• Excerpt to read:
⟨

In the end, it's the amount of code the thing making the big differences. And now we know we are oijuted to something not far from 80% of the available memory informed by ESPHome compiler. 😩
@illuzn I cannot follow which is which: 91.6% Flash is with or without proxy.
It seems that there are at least 3 (common) options for ota partitions: 0x1c0000 (which esphome uses to calculate the %), 0x1b0000 and 0x190000, which I suspect to be the limit. Maybe it is only wishful thinking, but changing the partition table to host 0x1c0000 bytes for each ota partition would be great...
esphome changed the assumed size in this commit, which is why old screenshots of esphome compiles show 1638400 (0x190000) bytes to calculate the %. I found (against my first claim) that this can be adjusted in esphome
partitions (Optional, filename): The name of (optionally including the path to) the file containing the partitioning scheme to be used. When not specified, partitions are automatically generated based on flash_size.
So, the correct file corresponding to the NSpanel partition table would show an error after the compile and (hopefully) not allow the flash that would soft brick the device.
Disclaimer: Do not upload the compiled file unless you are trusting me more than I do!
I was indeed able to edit a partition table, feed it to esphome that subsequently bases its calculation on it. I used the attached yaml and partitions.csv
files and got (after compilation, manual download)
Compiling .pioenvs/andydevpanel/src/main.o
Linking .pioenvs/andydevpanel/firmware.elf
RAM: [== ] 17.6% (used 57740 bytes from 327680 bytes)
Error: The program size (1712897 bytes) is greater than maximum allowed (1638400 bytes)
Flash: [==========] 104.5% (used 1712897 bytes from 1638400 bytes)
*** [checkprogsize] Explicit exit, status 1
========================= [FAILED] Took 26.75 seconds =========================
A compile error is already much better than an unsuccessful flash and soft-brick. However, maybe getting a hand on the remaining 0x30000 bytes for the project would be even better. I will look into it and try to flash a development esp32 before I dare to flash a panel. I do not know if hard-bricking is possible.
edit: I do not think I is correct what I said. Serial flash also writes the new partition table (my understanding). Messing with it might be harmful and I deleted the reference to what I did.
Nice!
What about the flash size you've shown earlier?
esp32:
framework:
type: esp-idf
flash_size: "3.6MB"

⟩

• Collected material:

⟨

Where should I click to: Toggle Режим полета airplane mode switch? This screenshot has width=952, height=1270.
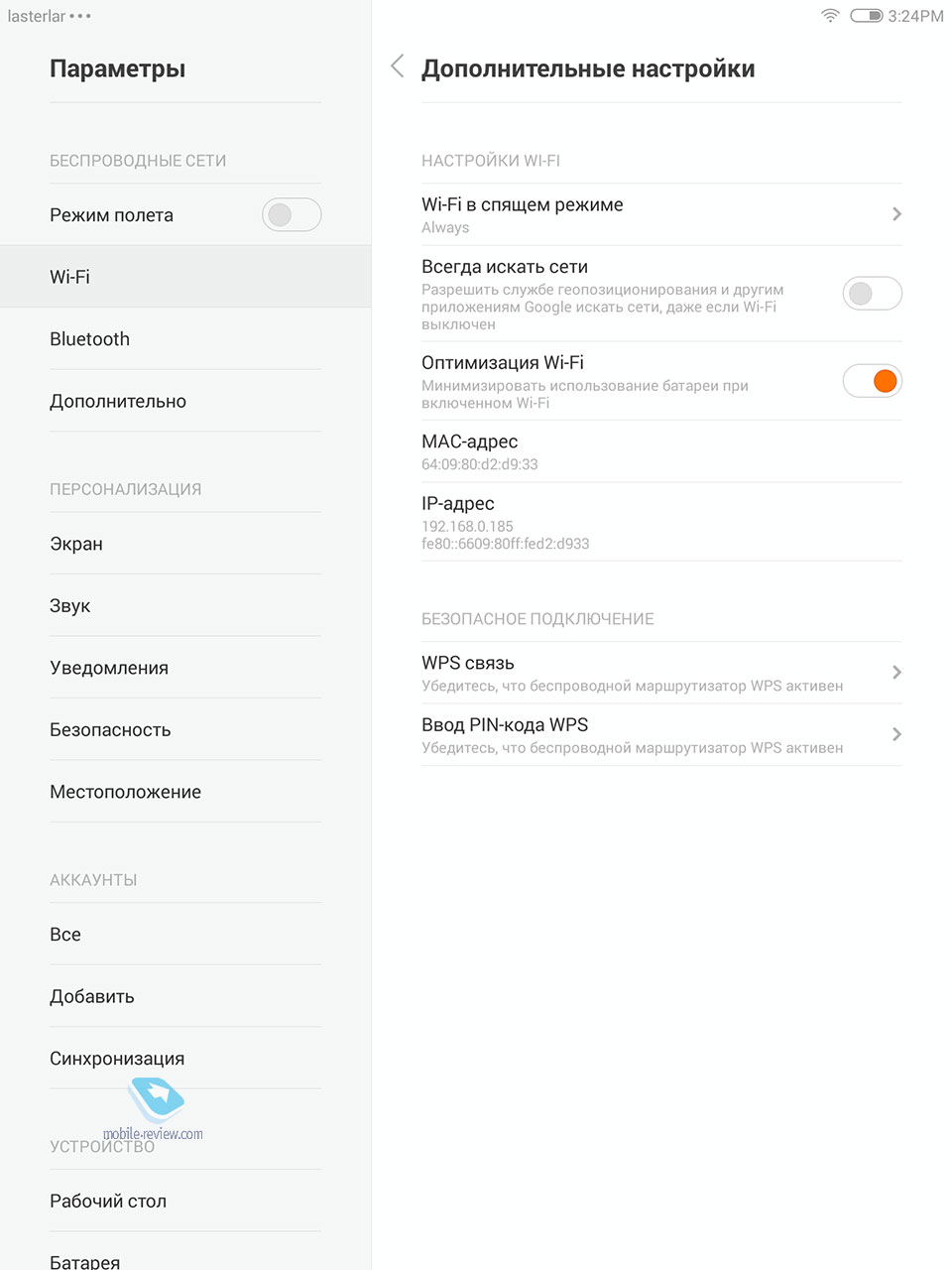pyautogui.click(x=292, y=214)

⟩

• What this exercise asks:
1. List the OTA partition sizes that the ESPHome partition thread names as common options.
2. Pick up the ESPHome partition thread after its last line and write the next few sentences.
The lines are separate from the ESPHome partition thread.

• Expected results:
1. 0x1c0000, 0x1b0000, 0x190000

2.
On the docs it says:
flash_size (Optional, string): The amount of flash memory available on the ESP32 board/module. One of 2MB, 4MB, 8MB, 16MB or 32MB. Defaults to 4MB. Warning: specifying a size larger than that available on your board will cause the ESP32 to fail to boot.
Have it worked for you with 3.6MB?
You have to use the csv file whose contents I linked and
I utilized
esp32:
framework:
type: esp-idf
partitions: "partitions.csv"
with an edited partitions.csv
file.
Please do not flash it, yet, unless you are sure I know what I am doing...
Edit: Directly the file for clarity [partitions.csv]
Do not listen to me! Hard bricking is possible. Now I can still flash, but afterwards the device is dead...
edit: deleted the reference to the csv file.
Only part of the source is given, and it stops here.